Never Mistake Motion for Action
A long time ago I was fired because I couldn’t get a salesman to make a sales call. I was hired to get a small, young sales team to perform. With a 200% success rate I failed.
The team I was hired to teach to sell succeeded beyond my or my employers wildest expectations. In one year every member of the team exceeded their goals and earned commissions for the first time. Sales targets were exceeded by 200%
Then a person from production was moved into sales. He happened to be the owners son. He was very nice and understood our production process from start to delivery. He was a good worker. What he wasn’t was a sales person.

Unless I was with him he wouldn’t visit a prospect or make a phone call. He had every reason you could imagine.
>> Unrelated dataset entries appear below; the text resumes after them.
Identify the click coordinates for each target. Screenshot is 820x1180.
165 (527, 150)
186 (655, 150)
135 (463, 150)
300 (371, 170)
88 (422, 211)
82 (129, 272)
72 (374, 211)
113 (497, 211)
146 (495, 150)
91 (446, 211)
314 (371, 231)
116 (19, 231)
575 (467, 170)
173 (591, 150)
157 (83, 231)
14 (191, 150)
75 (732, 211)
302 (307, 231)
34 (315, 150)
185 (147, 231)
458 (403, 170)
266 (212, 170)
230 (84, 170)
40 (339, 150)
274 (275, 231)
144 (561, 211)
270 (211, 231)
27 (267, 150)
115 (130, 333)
This prospect has a meeting every day at this time, it is too close to lunch time. They are always busy on Monday. If I grabbed my coat and said lets go see so and so he would go, get to the contact and make a decent presentation.
We would have our post call analysis where he could describe the good things that happened. He was good at accepting suggestions to make things better and understood how to work those into his presentations.
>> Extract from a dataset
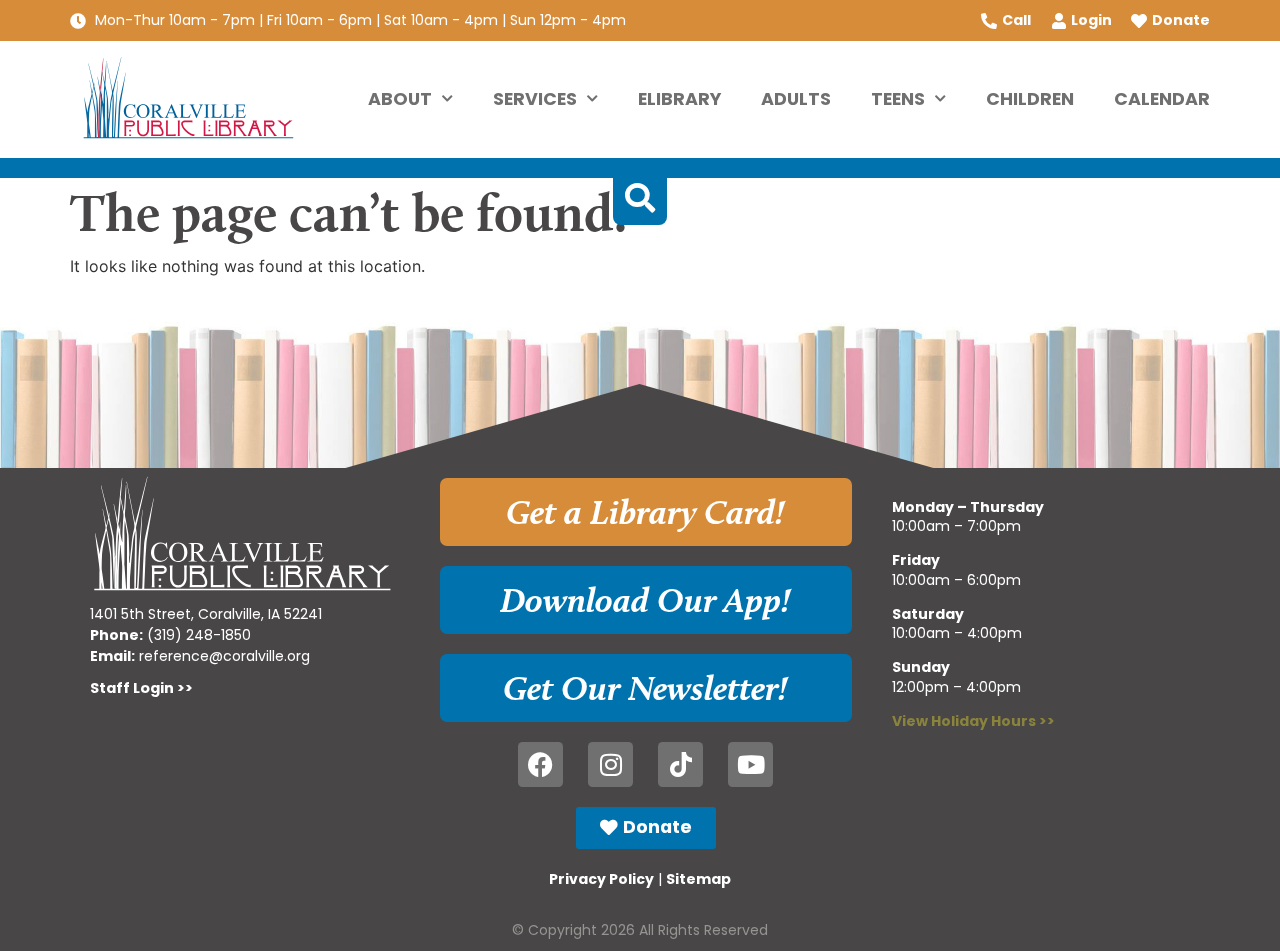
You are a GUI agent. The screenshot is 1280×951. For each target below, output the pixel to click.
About (400, 99)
What I couldn’t get him to do was start a call on his own. I tried everything, bribes, incentives, threats, you name it, without any success. He just wouldn’t start. Because I wasn’t able to demote him I was fired.
What I learned is you can’t have responsibility without authority. This was also one of the best things that happened in my career because of what I learned and it was the impetus to buying my first business.

I have someone very close to me that had a traumatic experience as she graduated from college. It prevented her from starting her career.
She continued her jobs she worked while going to school and was one of the hardest workers I know. Dependable, hard working and a real team player.
She has recently found a mentor that is making the first steps to the career she wanted in college easier. They are starting with small steps. She is on a path to the career she dreamed of.
The point of these two stories is in a quote from Epictetus. “you cannot hope to make progress in areas where you have taken no action.”